Salas noted that one lesson of the Iraq War involved the perils of driving out the remnants of an ousted regime. “The lesson learned in Iraq was when they attempted to expunge the Ba’ath Party, they realized that they had utter chaos because there was no one there to run the government, no one with experience,” he said. “You had the nation fracture into particular sections, regions, strongmen, military individuals, and others. If that happened in Venezuela, it would be chaotic. The country’s very big, very diverse. It has oil regions, it has urban areas, it has an industrial base. So you could imagine that happening on a national scale.”

To some, the Maduro operation was reminiscent of an earlier era of American “gunboat diplomacy,” when the U.S. military was deployed regularly to seize territory and resources. The New York Times’ David Sanger noted that Trump installed a portrait of William McKinley in the White House – and it was President McKinley who presided over the U.S. seizures of the Philippines, Guam and Puerto Rico.

“The U.S. operation, in seeking to assert control over a vast Latin American nation, has little precedent in recent decades,” Sanger wrote, “recalling the imperial U.S. military efforts of the 19th and early 20th centuries in Mexico, Nicaragua and other countries.”

What comes next

Given the uncertainties of the moment, experts said the next phase in Venezuela will hinge on answers to several core questions:

Does the Trump administration have an arrangement with Rodriguez and other Maduro regime officials to do the White House’s bidding? If not, how will the U.S. respond if they fail to oblige? Does the U.S. have a plan to remove those leaders? What might trigger that “second wave” Trump referred to, and the deployment of U.S. forces to the country?
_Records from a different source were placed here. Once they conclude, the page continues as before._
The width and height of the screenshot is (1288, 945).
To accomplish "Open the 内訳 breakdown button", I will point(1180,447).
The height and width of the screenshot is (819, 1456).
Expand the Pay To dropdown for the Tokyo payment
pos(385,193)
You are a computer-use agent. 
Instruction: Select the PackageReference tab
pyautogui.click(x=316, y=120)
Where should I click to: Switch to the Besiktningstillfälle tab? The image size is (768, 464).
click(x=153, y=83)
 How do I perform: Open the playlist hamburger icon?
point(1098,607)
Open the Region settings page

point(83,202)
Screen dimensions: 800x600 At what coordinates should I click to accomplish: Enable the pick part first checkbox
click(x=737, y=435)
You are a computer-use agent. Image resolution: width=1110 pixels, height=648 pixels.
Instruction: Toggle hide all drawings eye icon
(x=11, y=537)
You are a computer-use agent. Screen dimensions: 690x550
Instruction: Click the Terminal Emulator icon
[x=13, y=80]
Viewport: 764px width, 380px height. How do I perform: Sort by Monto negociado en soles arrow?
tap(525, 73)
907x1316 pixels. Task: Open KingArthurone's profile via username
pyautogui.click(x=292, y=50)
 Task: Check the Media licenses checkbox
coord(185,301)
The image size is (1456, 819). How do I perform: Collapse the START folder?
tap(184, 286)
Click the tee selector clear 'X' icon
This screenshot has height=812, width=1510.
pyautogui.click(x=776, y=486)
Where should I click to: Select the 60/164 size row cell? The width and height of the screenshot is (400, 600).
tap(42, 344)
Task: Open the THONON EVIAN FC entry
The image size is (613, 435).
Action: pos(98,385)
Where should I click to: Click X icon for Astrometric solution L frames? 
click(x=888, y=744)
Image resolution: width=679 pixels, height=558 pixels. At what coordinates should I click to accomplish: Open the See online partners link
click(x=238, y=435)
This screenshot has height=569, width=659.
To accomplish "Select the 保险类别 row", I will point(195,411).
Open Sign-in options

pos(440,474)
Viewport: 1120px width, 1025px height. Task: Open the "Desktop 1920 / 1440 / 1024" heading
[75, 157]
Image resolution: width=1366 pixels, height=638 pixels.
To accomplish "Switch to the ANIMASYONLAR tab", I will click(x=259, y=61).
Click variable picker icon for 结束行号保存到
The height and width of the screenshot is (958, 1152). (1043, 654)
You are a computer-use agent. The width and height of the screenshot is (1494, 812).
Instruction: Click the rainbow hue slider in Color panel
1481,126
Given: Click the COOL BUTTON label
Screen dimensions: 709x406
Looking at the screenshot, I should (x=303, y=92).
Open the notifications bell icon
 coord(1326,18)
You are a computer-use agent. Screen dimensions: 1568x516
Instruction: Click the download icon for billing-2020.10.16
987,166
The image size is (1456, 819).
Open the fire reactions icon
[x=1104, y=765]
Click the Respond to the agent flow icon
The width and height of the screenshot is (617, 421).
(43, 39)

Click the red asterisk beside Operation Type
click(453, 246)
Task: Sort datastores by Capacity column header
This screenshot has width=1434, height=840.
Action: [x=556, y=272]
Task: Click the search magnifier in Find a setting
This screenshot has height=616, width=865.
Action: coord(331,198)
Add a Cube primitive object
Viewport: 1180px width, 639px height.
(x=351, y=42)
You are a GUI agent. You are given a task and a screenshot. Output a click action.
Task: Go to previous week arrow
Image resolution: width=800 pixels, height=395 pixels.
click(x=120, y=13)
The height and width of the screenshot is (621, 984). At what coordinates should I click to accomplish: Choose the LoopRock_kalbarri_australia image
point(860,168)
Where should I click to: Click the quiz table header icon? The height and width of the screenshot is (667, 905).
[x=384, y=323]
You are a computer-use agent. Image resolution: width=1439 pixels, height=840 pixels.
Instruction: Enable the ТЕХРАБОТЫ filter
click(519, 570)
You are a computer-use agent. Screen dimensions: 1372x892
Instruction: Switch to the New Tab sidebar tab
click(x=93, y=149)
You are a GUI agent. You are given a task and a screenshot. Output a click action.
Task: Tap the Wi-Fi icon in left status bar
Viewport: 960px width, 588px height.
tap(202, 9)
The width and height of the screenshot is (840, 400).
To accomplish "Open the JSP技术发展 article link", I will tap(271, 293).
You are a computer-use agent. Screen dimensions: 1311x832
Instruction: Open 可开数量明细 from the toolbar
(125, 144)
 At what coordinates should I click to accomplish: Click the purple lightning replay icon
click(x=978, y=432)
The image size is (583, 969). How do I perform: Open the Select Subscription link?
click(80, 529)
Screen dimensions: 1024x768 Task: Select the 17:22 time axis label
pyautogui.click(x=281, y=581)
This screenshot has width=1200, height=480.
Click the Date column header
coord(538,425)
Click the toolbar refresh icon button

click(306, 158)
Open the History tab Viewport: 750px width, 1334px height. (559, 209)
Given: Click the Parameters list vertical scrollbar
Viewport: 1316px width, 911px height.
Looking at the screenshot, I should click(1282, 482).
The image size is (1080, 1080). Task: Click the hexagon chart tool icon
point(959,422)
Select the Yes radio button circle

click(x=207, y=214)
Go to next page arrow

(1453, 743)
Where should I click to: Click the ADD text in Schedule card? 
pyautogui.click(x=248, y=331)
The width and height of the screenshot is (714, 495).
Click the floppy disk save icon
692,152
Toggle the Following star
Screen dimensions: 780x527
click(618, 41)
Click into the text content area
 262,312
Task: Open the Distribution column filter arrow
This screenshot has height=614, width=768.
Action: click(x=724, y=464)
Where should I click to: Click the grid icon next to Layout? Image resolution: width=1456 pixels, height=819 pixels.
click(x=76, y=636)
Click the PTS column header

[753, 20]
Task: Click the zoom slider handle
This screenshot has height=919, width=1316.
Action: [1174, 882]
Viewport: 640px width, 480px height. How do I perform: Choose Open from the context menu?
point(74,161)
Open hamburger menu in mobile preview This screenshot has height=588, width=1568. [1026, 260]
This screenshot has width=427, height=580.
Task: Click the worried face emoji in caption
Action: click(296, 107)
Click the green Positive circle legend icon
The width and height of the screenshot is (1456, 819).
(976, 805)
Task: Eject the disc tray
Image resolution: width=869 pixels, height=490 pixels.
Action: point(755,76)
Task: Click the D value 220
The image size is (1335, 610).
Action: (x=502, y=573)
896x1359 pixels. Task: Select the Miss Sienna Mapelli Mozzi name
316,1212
What milestones must be met for the end of the interim period? Would elections follow – and would the U.S. organize or oversee those? What will the major U.S. oil companies do?

“Uncertainties abound in Venezuela about what comes next,” Shifter said. “For now, a framework of coerced cooperation between the Venezuelan regime, now led by Delcy Rodriguez, and the Trump administration, seems to be in effect. But it is far from clear whether that model is viable, much less sustainable.”

Fontaine said that “the default could well be to work with a compliant President Delcy and most of the existing government. It would be a head of state change more than regime change.” But he added that such an arrangement would do little to satisfy the opposition – the same people who have cheered the news of Maduro’s capture. “Many would-be supporters of this move hoped for the restoration of democracy in Venezuela, not just a different approach on drugs and oil.”

He also noted that Trump was hardly the first president to decry nation-building projects, only to wind up taking them on.

“For 25 years, every U.S. president has opposed nation-building abroad and then gotten involved in it,” Fontaine said. “Trump, with the commitment to run Venezuela, appears to be the latest. The welcome fall of Maduro is not the end, or the beginning of the end, but the end of the beginning.”